**Task brief**
Copy out every line of the material below word for word, leaving out the pictures.

[Dataset records]
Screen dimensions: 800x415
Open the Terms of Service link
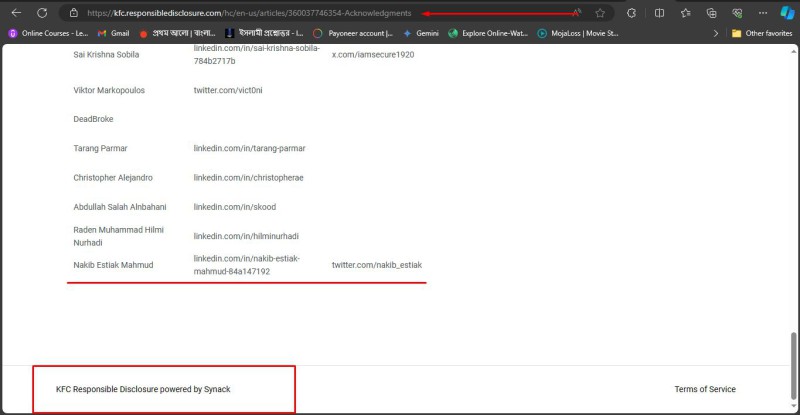tap(704, 389)
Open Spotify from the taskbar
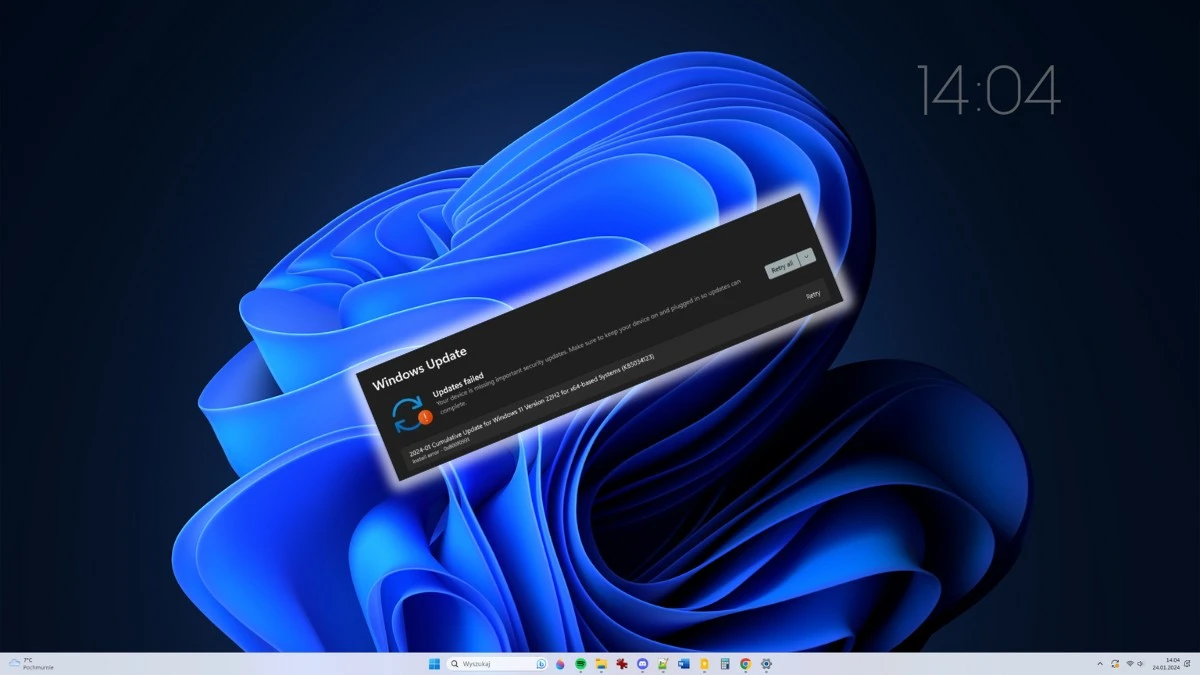 pos(581,663)
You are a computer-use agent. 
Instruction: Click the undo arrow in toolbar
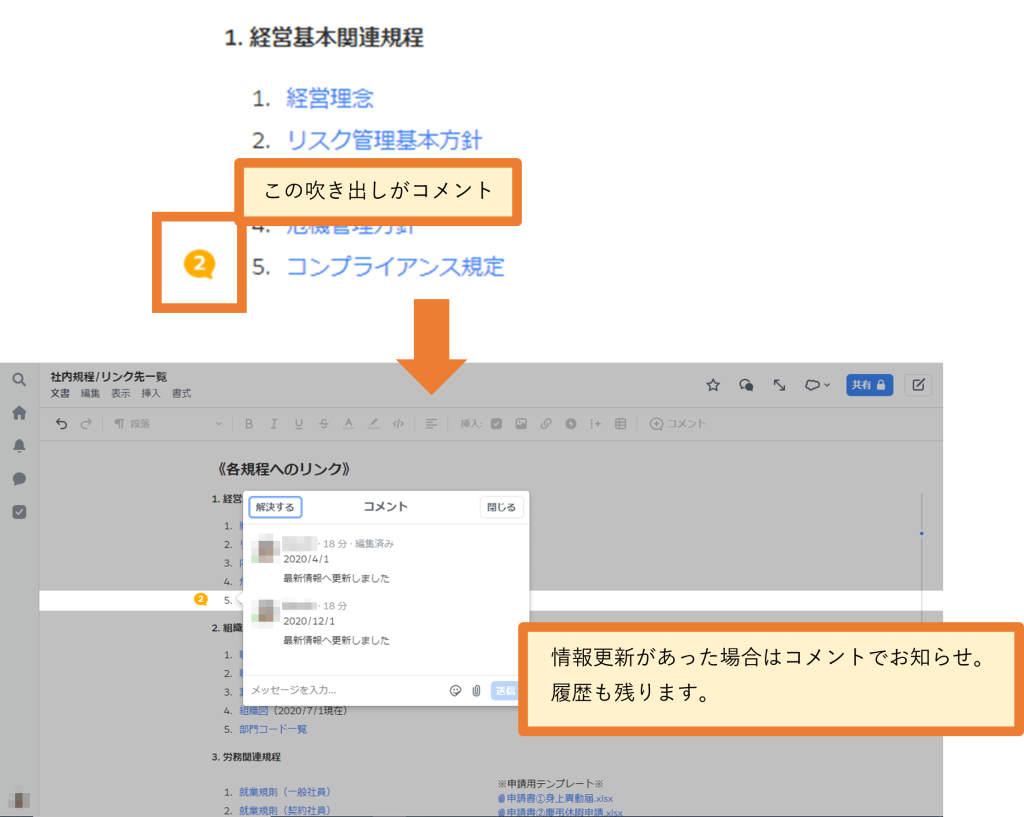[x=62, y=424]
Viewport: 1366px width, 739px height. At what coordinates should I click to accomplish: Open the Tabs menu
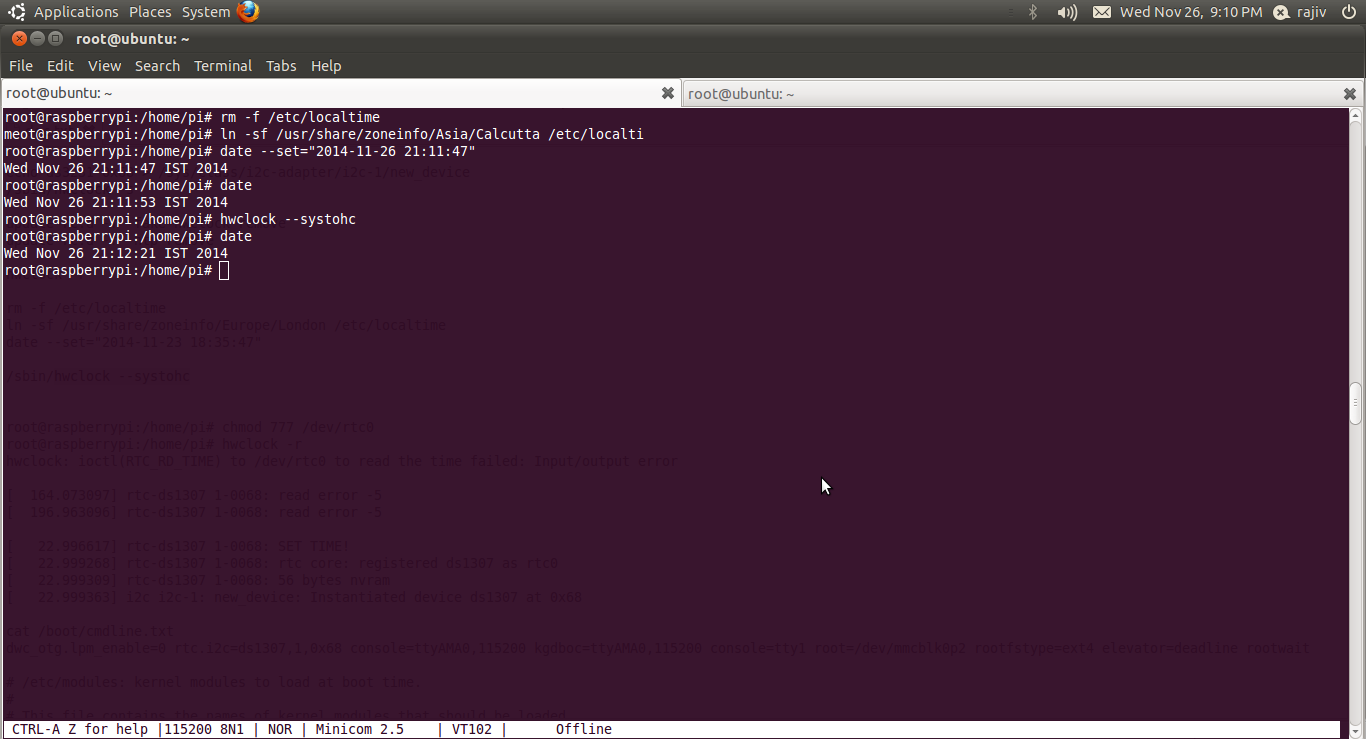click(x=280, y=66)
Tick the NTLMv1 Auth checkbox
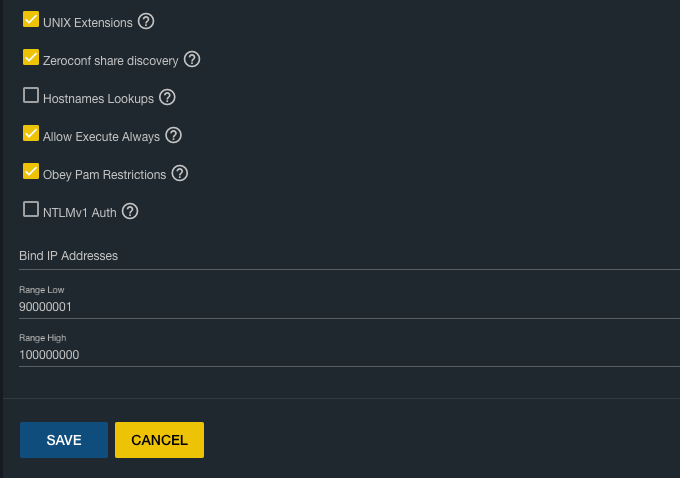The image size is (680, 478). [31, 210]
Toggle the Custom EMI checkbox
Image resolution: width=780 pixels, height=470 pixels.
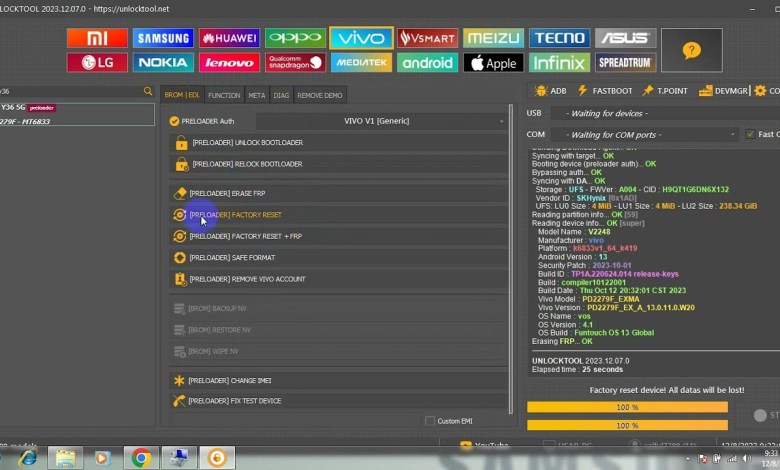coord(430,421)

**Output of the task**
Screen dimensions: 800x415
Open the Terms of Service link
tap(704, 389)
Open Spotify from the taskbar
 pos(581,663)
You are a computer-use agent. 
Instruction: Click the undo arrow in toolbar
[x=62, y=424]
Viewport: 1366px width, 739px height. At what coordinates should I click to accomplish: Open the Tabs menu
click(x=280, y=66)
Tick the NTLMv1 Auth checkbox
The image size is (680, 478). [31, 210]
Toggle the Custom EMI checkbox
Image resolution: width=780 pixels, height=470 pixels.
coord(430,421)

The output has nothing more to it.